Though “build your own Uptane” is a legitimate way to grow support for the technology, Dr. Andre Weimerskirch, vice president in charge of cyber security for e-systems at Lear Corporation, thinks acceptance of the technology lies in the hands of the major manufacturers. Moving forward, he observes, will require “having at least one car maker behind us…one major manufacturer to say ‘yes.’” Dr. Weimerskirch is in a unique position to make such a judgement, since he served as Uptane’s principal investigator at UMTRI during the early days of the project and now participates from the industrial side. As such, he also points to another key step to acceptance, creating “a mindset of everyone using a well understood and superior security framework” to software update security on vehicles.

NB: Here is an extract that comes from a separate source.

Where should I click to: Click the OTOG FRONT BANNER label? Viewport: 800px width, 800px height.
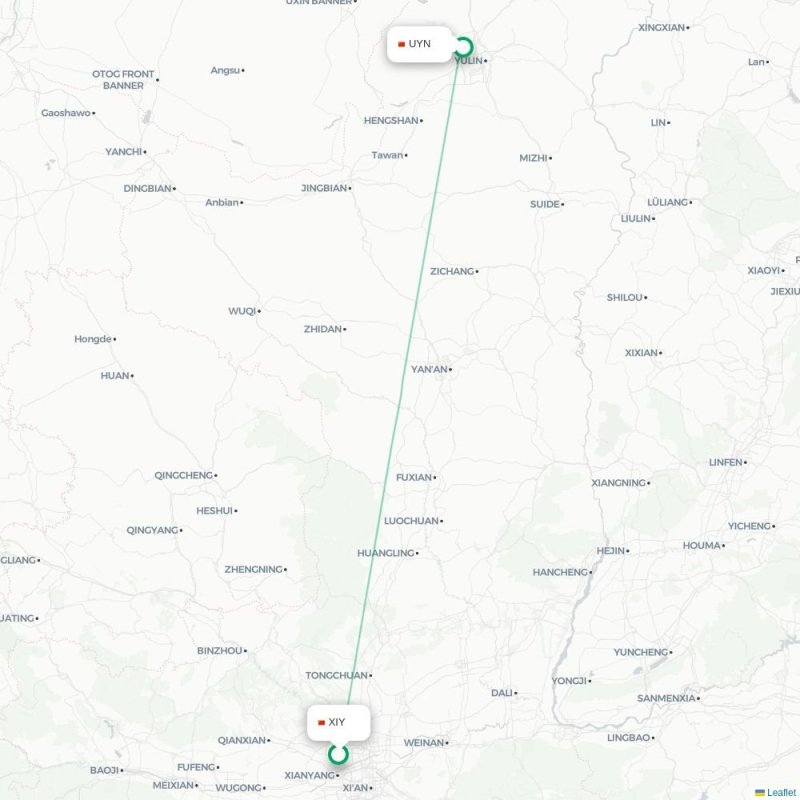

Step 3: Position the technology towards standardization This idea of a shared mindset could ultimately lead to standardization, and Dr. Weimerskirch acknowledges that the Uptane team would ultimately like to see this occur. However, he cautions that approaching a standards organization, such as SAE, IEEE, or ISO, should not be done prematurely. First, he suggests, the research group needs to understand the proper scope, community, and objective to approach the right organization. Second, he believes that what is presented to the organization must be stable and unlikely to change. “Right now, he notes, Uptane is working on such a specification and, once it is at a stable stage, so we are basically handing them a finished product,” then the time will be right. But, even then, he notes that, “it would be good to include someone who has a history of specifying standards, and is known for being reliable and reasonable.”

Ultimately, Uptane will continue to move forward because the need for such a secure software update system will only grow. “We are in a race to see if we can secure the software update process for cars before hackers break in,” says Justin Cappos, principal investigator for Uptane at NYU’s Tandon School of Engineering. “We’re not resting on our laurels with this project, because we can’t.”